* Page extract
··········
The project: “They’re going to be formulating a scholarly project that has an impact within their concentration, either at the organizational level or direct care level. In this course, they’re going to be identifying their research question, starting a preliminary literature review, and coming up with ideas for methodologies of addressing their research question.”
The impact: “We have patients who are a lot more acute, and the costs of receiving care are higher. There is also a lot of waste within the health care system today, reducing the overall value of services provided. This course helps students to develop a skillset and a level of awareness to address some of those complex problems that impact individual patients to whole health care systems. They should be able to evaluate and understand the data that’s out there in order to make data-informed decisions. At the end of the day, these skills should be able to provide DNP-prepared nurses with the ability to continuously improve health care outcomes at all levels.”
Course title: Social Policy
Instructor: Ke’Andra L. Hagans, MSW, instructor of social work
Course description: “As social workers, it’s quite common for us to consider the direct practice of social work. We’re going to come in and do assessments. We’re going to empower families. This course emphasizes the power of policy and the prevalence of it in the work that we do.”
Featured abilities: Analysis, problem solving, communication, effective citizenship
The project: “Students will choose a policy or program of interest, study it using an analysis model, and submit a 10-page (or more) paper. They will evaluate the strengths and weaknesses of the policy. Does it do what it’s supposed to? How is it supported financially? Does it represent innovation? Does the program meet the need it was designed to meet? Can it evolve as times and situations change? Does it address important social justice issues, or does it serve as a detriment to social justice?”
··········
* Recorded data
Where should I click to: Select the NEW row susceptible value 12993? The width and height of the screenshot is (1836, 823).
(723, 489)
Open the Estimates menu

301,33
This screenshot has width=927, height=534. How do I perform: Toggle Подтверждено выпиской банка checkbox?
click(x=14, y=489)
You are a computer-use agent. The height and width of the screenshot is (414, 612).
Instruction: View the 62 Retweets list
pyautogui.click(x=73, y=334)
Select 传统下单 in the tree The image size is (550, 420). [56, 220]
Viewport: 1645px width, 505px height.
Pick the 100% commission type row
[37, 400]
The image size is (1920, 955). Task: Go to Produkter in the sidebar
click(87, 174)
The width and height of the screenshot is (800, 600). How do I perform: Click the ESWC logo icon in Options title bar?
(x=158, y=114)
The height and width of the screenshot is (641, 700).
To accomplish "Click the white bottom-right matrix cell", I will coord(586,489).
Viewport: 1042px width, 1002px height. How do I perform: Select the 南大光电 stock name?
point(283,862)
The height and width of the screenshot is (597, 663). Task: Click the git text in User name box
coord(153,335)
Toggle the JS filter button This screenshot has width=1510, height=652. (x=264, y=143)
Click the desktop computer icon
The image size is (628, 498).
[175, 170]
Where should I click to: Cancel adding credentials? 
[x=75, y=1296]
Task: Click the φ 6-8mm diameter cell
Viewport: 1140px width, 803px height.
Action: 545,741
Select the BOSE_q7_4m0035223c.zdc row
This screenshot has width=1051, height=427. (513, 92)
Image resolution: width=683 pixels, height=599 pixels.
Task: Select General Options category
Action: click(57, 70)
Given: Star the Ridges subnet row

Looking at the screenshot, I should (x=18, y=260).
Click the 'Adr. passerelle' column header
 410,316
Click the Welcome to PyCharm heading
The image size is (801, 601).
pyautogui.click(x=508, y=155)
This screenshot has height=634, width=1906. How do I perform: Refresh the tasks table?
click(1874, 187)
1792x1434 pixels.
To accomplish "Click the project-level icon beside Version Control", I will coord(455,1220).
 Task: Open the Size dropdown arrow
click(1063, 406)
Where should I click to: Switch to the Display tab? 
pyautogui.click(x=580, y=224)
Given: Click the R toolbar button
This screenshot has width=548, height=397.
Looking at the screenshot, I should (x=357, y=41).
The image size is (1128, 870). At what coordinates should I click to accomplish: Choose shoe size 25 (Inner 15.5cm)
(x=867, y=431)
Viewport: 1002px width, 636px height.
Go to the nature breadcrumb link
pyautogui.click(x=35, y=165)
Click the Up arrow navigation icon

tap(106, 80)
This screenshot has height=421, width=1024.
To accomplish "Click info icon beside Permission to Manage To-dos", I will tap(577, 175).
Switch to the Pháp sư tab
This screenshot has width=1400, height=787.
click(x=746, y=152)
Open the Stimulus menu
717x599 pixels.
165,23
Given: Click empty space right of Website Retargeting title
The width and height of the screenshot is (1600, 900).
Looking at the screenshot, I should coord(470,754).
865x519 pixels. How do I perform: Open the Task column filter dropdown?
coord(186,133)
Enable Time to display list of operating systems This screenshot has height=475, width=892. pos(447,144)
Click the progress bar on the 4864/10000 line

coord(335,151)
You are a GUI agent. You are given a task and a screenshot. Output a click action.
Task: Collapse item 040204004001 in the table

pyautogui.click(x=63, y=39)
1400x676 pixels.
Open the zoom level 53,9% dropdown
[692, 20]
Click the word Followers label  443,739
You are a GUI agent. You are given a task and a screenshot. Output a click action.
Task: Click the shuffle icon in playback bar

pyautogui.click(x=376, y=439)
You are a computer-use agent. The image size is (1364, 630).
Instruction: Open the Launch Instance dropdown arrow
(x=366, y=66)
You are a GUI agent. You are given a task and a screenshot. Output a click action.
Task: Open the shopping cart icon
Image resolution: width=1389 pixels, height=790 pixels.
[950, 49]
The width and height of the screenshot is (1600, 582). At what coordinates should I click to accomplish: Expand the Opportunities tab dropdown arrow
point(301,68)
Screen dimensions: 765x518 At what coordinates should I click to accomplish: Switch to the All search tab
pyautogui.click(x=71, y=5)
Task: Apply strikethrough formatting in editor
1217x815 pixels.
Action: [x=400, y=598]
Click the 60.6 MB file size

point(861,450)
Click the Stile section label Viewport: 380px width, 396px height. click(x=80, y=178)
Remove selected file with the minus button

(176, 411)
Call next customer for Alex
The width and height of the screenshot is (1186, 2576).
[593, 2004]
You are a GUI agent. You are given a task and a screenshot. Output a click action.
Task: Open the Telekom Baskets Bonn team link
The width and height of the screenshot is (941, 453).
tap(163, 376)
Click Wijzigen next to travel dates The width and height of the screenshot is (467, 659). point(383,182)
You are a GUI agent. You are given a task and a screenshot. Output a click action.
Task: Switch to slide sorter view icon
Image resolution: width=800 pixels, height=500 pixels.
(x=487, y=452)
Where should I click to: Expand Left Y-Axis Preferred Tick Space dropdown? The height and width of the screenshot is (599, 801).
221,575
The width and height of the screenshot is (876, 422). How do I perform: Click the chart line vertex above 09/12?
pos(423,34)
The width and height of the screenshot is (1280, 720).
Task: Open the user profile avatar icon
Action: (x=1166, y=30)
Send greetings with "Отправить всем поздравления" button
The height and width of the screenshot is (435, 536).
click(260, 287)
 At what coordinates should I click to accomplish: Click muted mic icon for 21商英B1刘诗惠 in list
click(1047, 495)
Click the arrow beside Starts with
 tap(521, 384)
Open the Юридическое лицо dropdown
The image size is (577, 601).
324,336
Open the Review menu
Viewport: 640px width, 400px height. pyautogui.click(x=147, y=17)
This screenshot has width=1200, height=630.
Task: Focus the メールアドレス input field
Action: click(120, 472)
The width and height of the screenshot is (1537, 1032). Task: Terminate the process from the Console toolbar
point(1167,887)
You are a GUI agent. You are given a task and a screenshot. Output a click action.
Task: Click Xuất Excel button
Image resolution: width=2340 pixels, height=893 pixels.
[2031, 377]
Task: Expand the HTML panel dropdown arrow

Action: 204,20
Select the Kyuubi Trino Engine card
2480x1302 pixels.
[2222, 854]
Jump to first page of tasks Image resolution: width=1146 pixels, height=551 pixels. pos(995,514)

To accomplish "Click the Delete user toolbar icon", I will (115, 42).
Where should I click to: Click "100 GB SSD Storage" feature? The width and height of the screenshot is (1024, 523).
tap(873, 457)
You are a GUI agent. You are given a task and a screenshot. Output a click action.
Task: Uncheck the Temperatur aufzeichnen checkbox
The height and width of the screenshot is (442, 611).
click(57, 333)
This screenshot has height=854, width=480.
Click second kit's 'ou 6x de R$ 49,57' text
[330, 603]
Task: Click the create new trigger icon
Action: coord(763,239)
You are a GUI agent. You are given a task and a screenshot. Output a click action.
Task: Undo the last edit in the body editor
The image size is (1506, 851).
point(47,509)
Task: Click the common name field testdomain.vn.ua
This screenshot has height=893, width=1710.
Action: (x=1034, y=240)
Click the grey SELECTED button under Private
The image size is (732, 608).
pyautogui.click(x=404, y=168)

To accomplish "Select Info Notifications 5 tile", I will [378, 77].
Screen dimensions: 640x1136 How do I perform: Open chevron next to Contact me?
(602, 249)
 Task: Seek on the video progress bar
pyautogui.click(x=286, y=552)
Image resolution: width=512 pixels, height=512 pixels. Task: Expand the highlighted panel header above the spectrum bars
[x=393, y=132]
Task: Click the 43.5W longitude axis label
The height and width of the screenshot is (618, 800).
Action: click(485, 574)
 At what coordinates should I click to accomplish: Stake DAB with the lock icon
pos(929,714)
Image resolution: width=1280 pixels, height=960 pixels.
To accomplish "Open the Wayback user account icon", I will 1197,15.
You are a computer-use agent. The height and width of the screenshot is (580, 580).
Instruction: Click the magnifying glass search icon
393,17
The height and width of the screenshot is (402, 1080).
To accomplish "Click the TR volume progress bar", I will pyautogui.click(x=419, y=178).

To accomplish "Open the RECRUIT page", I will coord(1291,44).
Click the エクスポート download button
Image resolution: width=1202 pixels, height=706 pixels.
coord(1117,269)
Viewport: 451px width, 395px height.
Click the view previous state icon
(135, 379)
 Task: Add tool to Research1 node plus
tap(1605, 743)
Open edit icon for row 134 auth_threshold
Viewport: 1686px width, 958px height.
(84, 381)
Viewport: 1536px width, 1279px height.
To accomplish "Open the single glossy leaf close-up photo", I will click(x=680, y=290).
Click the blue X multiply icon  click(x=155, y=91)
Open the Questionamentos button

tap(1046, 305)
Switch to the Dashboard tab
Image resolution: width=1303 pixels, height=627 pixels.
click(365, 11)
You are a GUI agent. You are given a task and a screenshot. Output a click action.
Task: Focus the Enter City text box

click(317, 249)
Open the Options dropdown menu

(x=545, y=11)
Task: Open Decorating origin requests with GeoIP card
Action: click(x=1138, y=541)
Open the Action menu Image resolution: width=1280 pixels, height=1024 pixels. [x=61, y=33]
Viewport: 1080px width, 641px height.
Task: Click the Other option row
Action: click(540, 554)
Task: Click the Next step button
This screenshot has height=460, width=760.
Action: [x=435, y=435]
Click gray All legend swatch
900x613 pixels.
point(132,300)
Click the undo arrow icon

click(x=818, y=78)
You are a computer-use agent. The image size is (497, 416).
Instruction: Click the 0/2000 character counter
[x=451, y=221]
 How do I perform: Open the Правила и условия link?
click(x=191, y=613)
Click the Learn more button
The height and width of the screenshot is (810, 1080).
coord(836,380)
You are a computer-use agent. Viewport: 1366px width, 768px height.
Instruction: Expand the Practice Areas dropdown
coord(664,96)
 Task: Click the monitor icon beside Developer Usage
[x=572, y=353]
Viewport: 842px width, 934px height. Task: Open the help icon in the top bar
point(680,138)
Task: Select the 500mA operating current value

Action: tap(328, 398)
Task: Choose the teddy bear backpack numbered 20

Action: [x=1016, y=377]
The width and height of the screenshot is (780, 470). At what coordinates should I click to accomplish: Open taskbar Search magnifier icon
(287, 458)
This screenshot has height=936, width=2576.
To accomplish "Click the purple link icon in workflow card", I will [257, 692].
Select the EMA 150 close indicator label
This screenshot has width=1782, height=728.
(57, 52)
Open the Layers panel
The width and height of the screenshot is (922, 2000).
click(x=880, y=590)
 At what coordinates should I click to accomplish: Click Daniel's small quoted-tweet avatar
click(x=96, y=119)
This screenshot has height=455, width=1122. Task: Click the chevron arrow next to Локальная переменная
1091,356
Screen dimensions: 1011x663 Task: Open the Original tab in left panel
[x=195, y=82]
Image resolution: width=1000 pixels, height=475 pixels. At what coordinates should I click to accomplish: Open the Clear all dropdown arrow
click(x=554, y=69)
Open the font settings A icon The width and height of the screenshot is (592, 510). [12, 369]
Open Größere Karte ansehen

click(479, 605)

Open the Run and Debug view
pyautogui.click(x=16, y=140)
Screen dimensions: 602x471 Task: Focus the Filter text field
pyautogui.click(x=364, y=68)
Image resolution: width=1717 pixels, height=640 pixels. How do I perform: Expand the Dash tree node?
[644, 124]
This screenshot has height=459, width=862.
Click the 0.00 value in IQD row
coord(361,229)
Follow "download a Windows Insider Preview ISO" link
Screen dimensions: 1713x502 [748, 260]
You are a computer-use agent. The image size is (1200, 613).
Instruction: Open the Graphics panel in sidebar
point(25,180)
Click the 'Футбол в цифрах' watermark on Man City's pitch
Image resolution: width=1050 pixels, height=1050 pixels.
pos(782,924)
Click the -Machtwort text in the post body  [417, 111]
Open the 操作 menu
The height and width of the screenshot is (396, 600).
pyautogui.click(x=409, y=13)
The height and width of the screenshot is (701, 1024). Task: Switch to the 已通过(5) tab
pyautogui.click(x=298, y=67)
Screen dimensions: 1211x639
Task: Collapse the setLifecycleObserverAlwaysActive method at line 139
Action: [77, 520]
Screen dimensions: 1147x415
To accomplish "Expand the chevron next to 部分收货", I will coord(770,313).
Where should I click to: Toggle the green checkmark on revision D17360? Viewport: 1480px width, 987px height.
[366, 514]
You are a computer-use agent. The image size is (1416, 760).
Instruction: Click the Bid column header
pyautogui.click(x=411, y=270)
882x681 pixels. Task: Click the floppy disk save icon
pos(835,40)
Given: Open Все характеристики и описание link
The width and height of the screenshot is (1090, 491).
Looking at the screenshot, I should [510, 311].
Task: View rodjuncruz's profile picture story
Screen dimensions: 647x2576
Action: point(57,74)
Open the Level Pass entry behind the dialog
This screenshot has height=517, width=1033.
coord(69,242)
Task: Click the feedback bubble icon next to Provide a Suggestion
··········
In the course descriptions, how long must the paper submitted in the Social Policy course be?

At least 10 pages.